A INCONVENIENTE LOJA DE CONVENIÊNCIA – Kim Ho-yeon


Minha opinião: Achei esse livro muito bonito e delicado. Ele fala sobre algo que às vezes esquecemos: a capacidade de acreditar nas pessoas, na mudança, na bondade. A dona da loja faz isso de forma simples, sem discursos — ela confia, e essa confiança vira um gatilho de transformação para todos ao redor.

O personagem em situação de rua é um dos pontos mais tocantes. Ele não é romantizado — ele é humano, com falhas, vergonha, raiva, medo. E justamente por isso, ver o processo de recuperação da autoestima e da dignidade dele foi muito forte para mim. É quase como assistir a uma terapia feita de gestos simples: um café quente, uma tarefa cumprida, um olhar que não julga.

Não é sobre dinheiro. É sobre valor emocional, moral, humano — e a descoberta desse valor ao longo da narrativa é lindíssima.

💗 Um livro para guardar com carinho

A leitura me deixou com aquela sensação boa de esperança discreta, aquela que não faz barulho, mas acende uma luzinha dentro da gente. Às vezes é disso que precisamos: de histórias que lembram que o mundo ainda pode ser gentil.

Perfeito para quem:

Gosta de narrativas de afeto e transformação interior

Valoriza personagens que se constroem de dentro para fora

Acredita que gentilezas pequenas podem mudar destinos inteiros

Sinopse: Em um bairro comum de Seul, uma pequena loja de conveniência funciona madrugada adentro — um lugar aparentemente simples, mas que se torna ponto de encontro para pessoas desgastadas pela vida. A gerente, com seu jeito tranquilo e acolhedor, contrata um homem em situação de rua para trabalhar no turno noturno. A partir daí, pequenas mudanças começam a acontecer — não só nele, mas em todos os que circulam por aquele espaço. A loja vira um lugar de reencontros consigo mesmo, de dignidade e de recomeços silenciosos.



NIHONJIN – Oscar Nakasato


Minha opinião: Sou descendente de japoneses, mas de um jeito muito diferente do vivido no livro. Meus avós também vieram do Japão, depois da guerra, mas ao chegarem aqui escolheram ser brasileiros. Tanto que meu pai quase não fala japonês — a ideia era romper, não manter.

Por isso, ler Nihonjin foi uma experiência curiosa: enquanto os personagens carregavam o Japão no corpo, no idioma, nos ritos e até no sonho constante de retorno, eu me dei conta de que na minha família esse fio cultural não foi passado adiante.
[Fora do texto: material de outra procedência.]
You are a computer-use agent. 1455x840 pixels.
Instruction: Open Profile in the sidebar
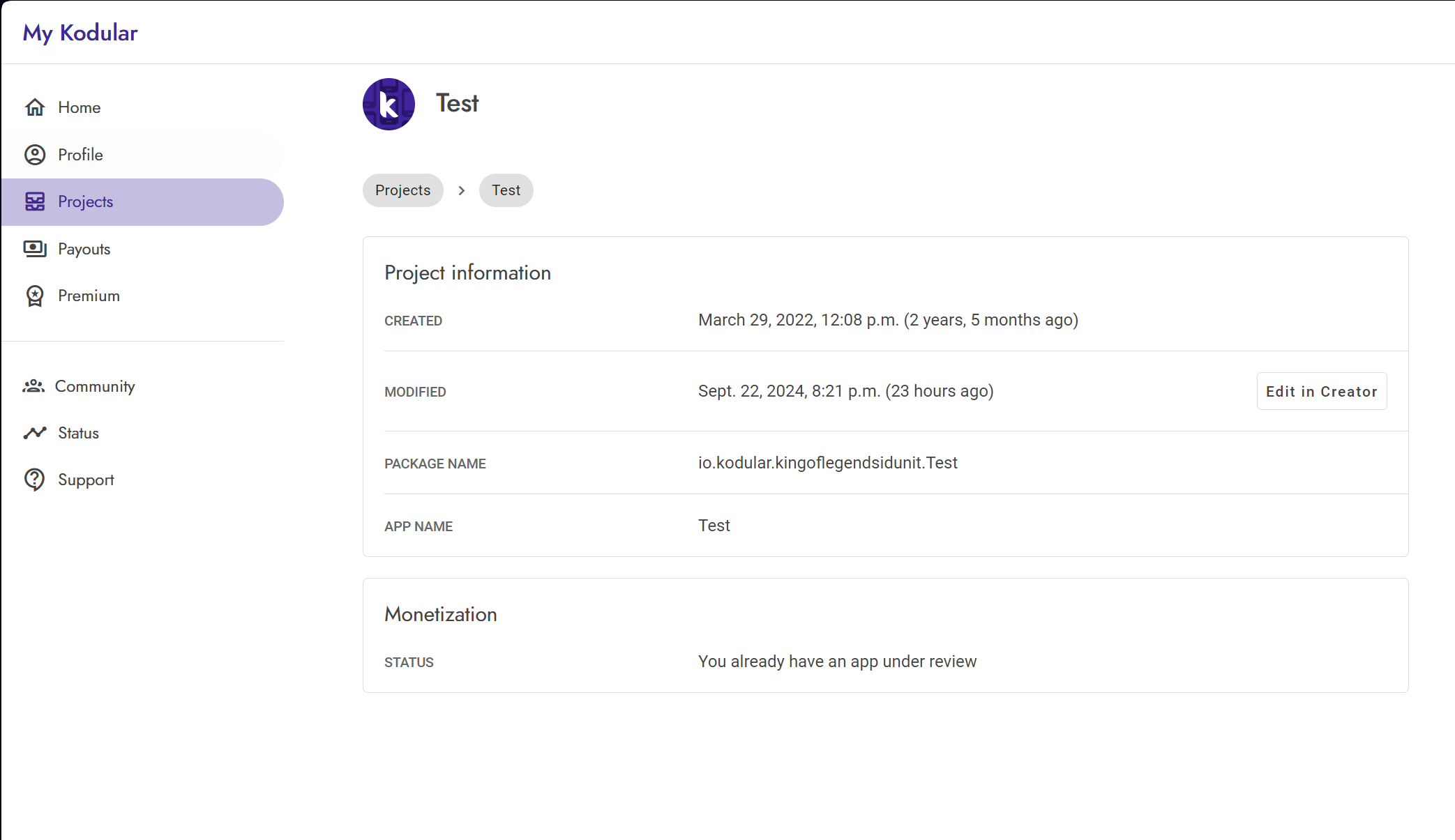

E ainda assim, alguma coisa desse pertencimento silencioso existe em mim — talvez justamente na forma de ausência.

O livro me despertou um olhar bonito e melancólico sobre pertencimento e deslocamento, além da força dos ritos e da memória como forma de resistência cultural.
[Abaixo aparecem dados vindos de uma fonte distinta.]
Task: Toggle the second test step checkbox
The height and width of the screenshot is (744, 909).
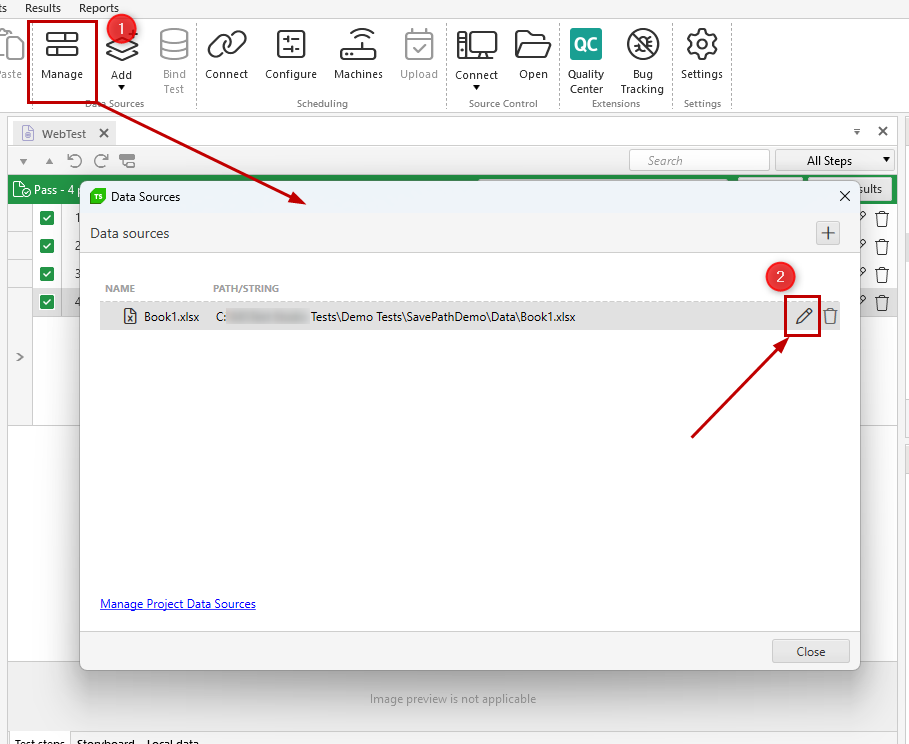Action: click(x=47, y=246)
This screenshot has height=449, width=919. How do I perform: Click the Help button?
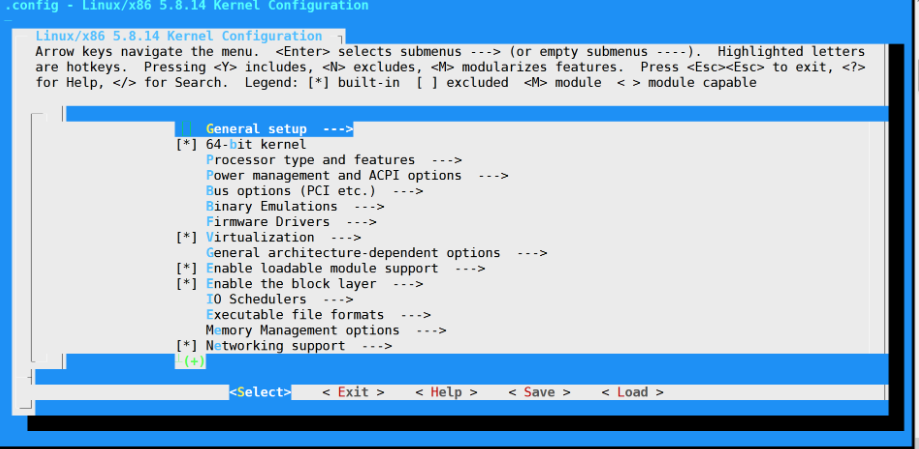tap(447, 392)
A pergunta que fica: o que acontece quando a cultura é interrompida — ela desaparece ou se transforma em outra coisa?

Mesmo sem ter vivido essa tradição de forma direta, o livro me deu uma sensação estranha e bonita — como sentir saudade de uma história que não me foi contada.

Pra quem esse livro fala com força

Quem tem origem migrante — mesmo que a cultura tenha se diluído

Quem gosta de narrativas de memória, silêncio e identidade

Quem aprecia literatura brasileira que fala de nós a partir das margens

Talvez seja isso que Nihonjin faz: ele abre uma gaveta de memórias — mesmo para quem nunca recebeu as chaves.

Sinopse: Nihonjin acompanha a trajetória de uma família japonesa que migra para o Brasil no início do século XX. Carregando memórias da guerra e de um Japão idealizado, eles tentam construir uma nova vida enquanto mantêm — ou lutam para manter — seus costumes, língua e senso de identidade. Entre o desejo de pertencimento e o chamado silencioso da terra natal, o romance explora como a cultura se transforma, resiste ou se perde quando atravessa o oceano.